> Data from a dataset:
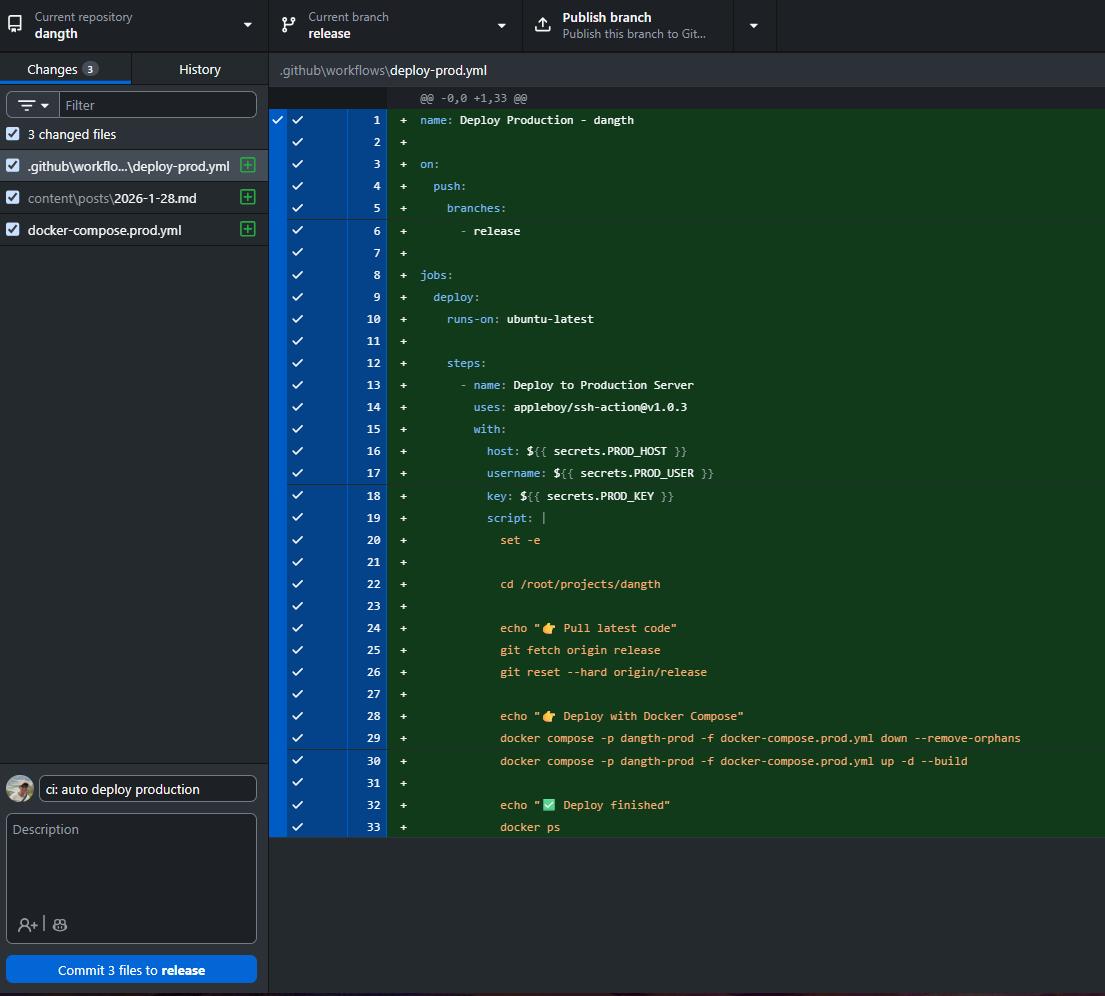Open the Current branch dropdown
Image resolution: width=1105 pixels, height=996 pixels.
click(x=500, y=25)
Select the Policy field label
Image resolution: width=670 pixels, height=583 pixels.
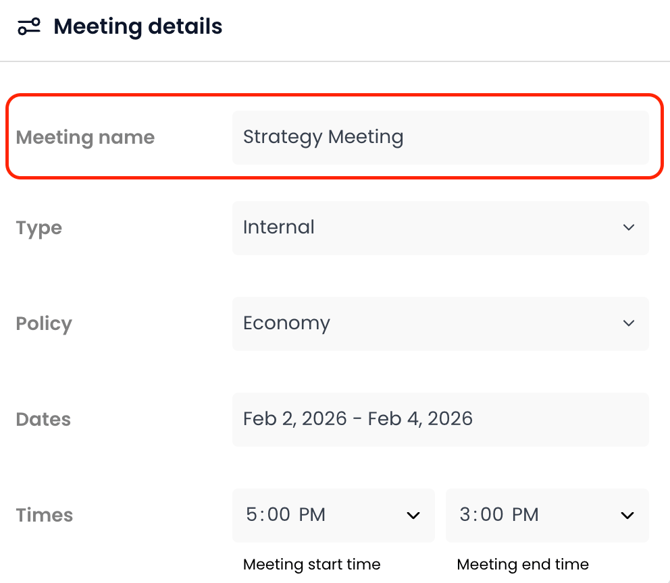pyautogui.click(x=44, y=324)
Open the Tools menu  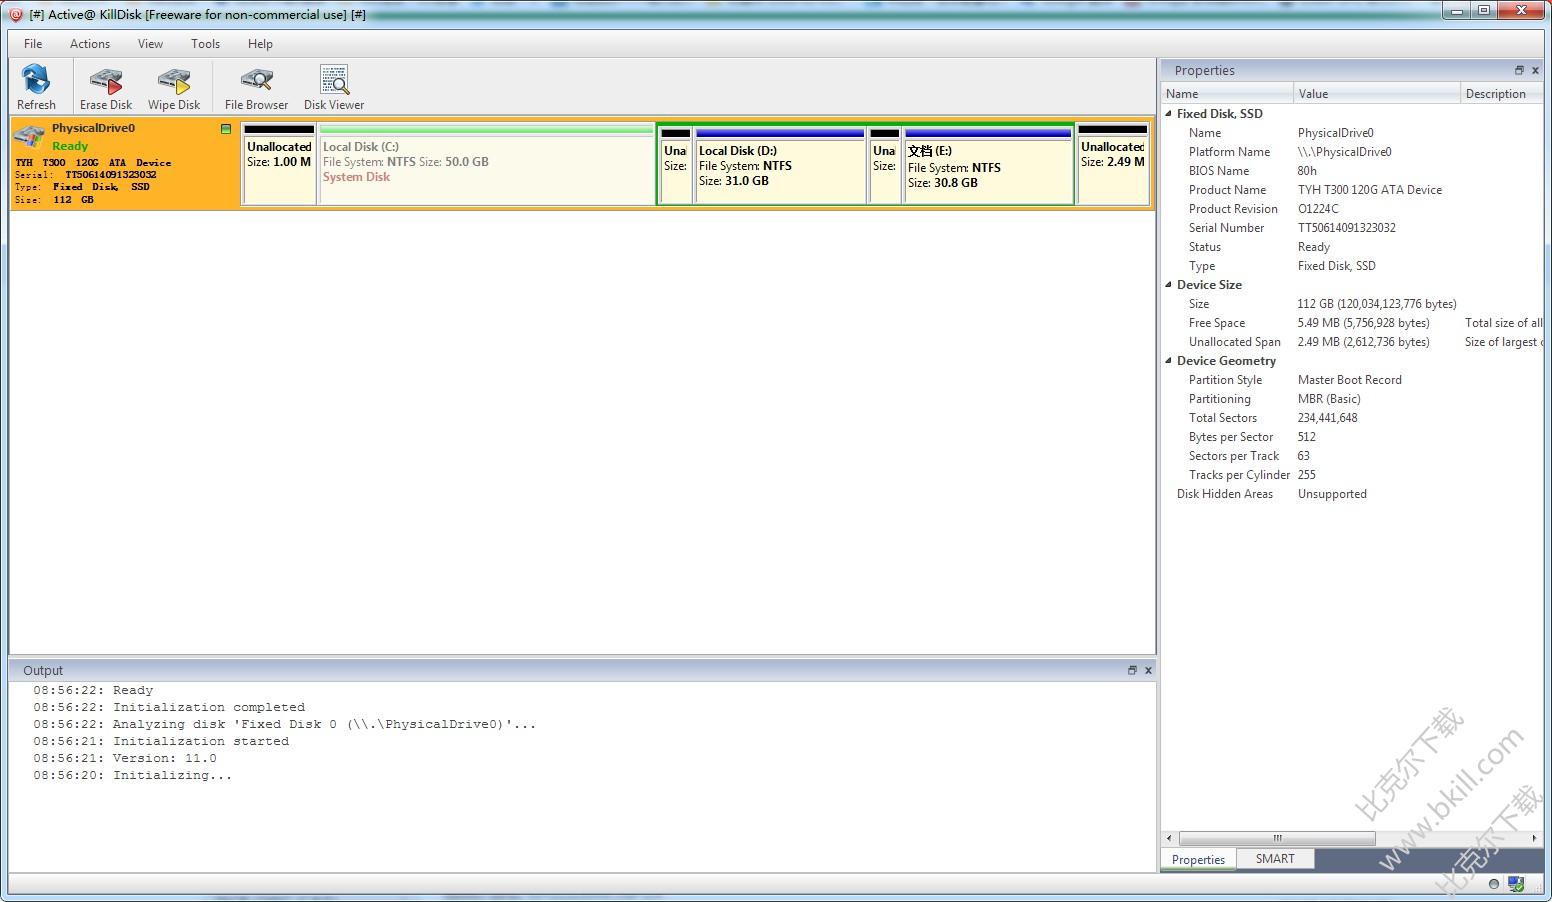(x=205, y=44)

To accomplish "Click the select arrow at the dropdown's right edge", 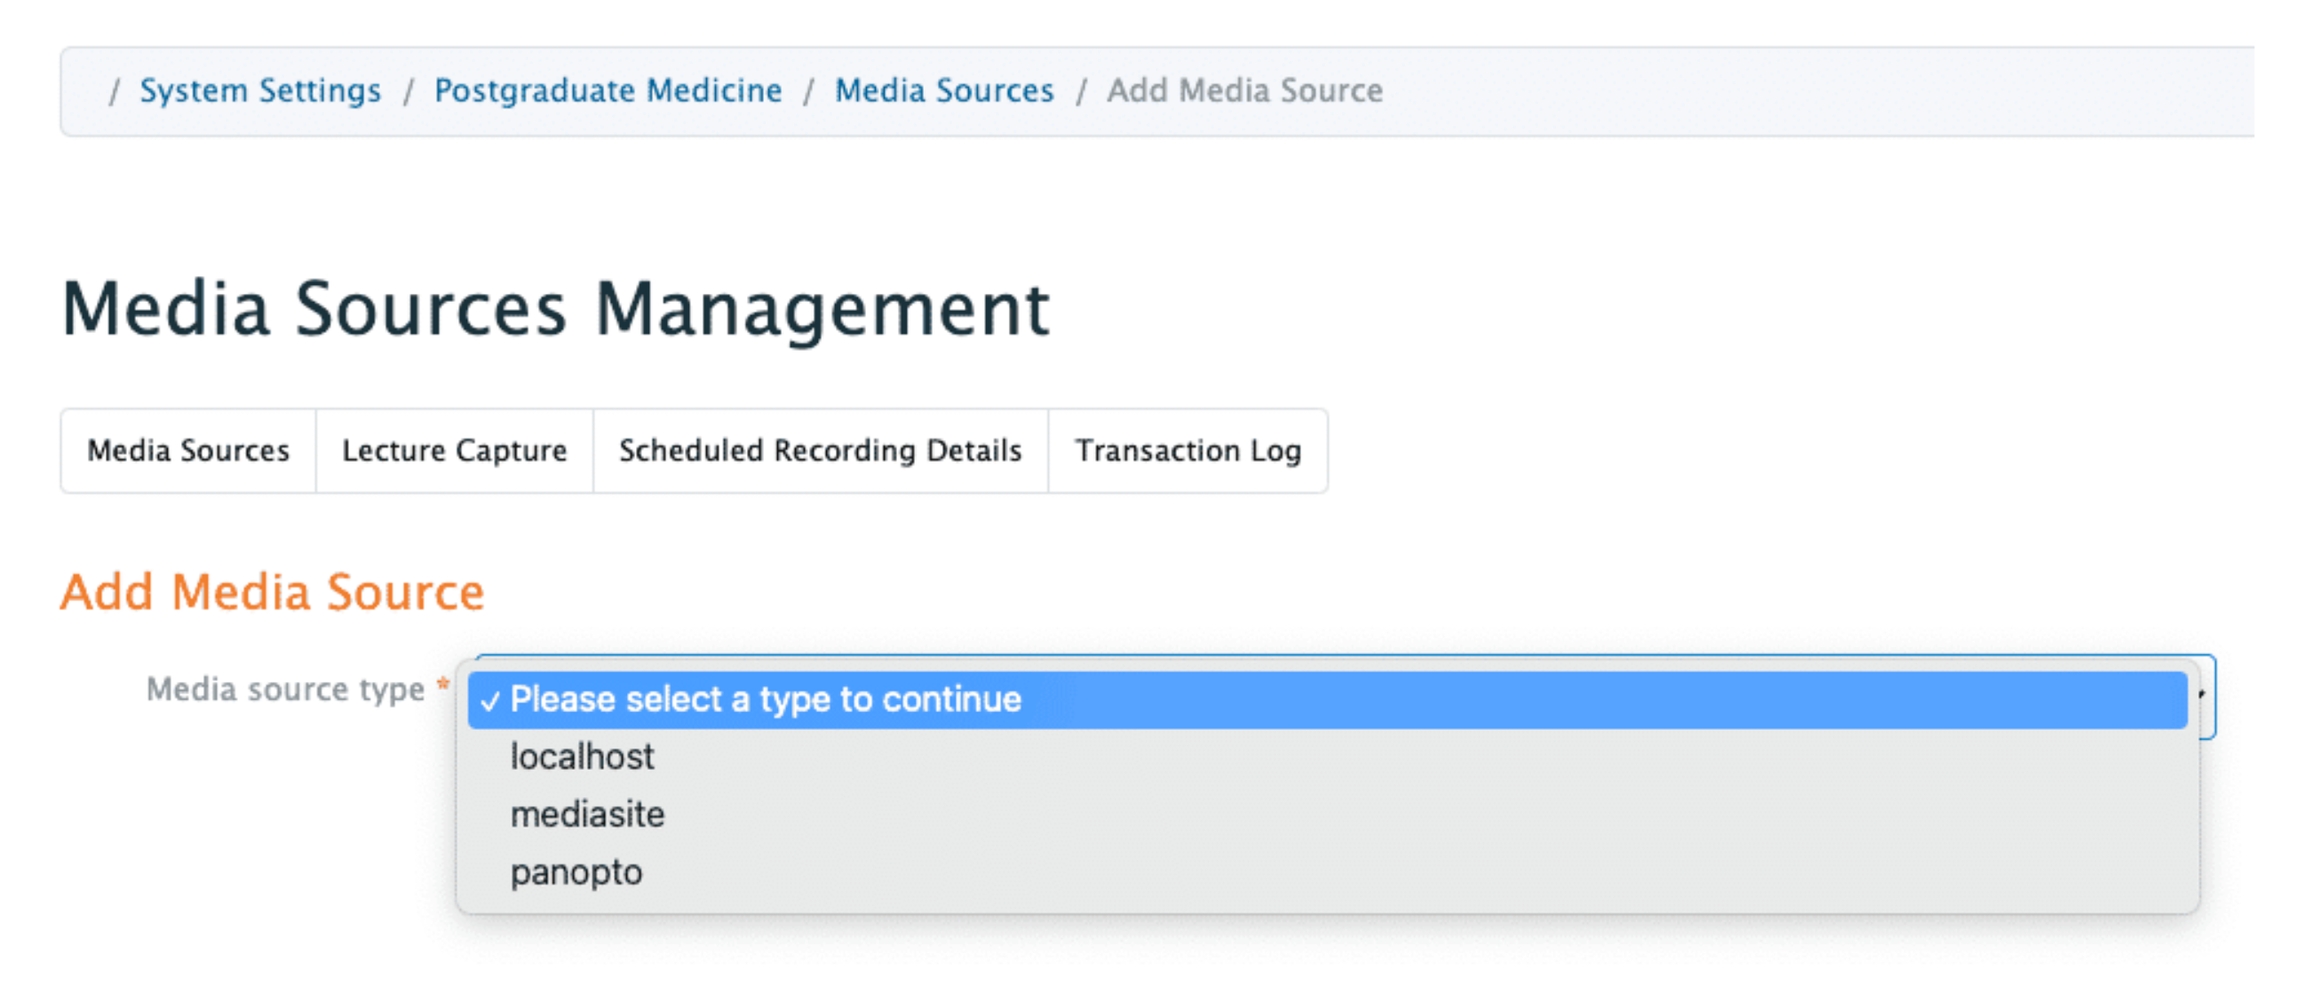I will (x=2203, y=695).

> Given problem:
Return each line of the data above that contains the word "pixels".

> Complete response:
Image resolution: width=1105 pixels, height=996 pixels.
Image resolution: width=670 pixels, height=583 pixels.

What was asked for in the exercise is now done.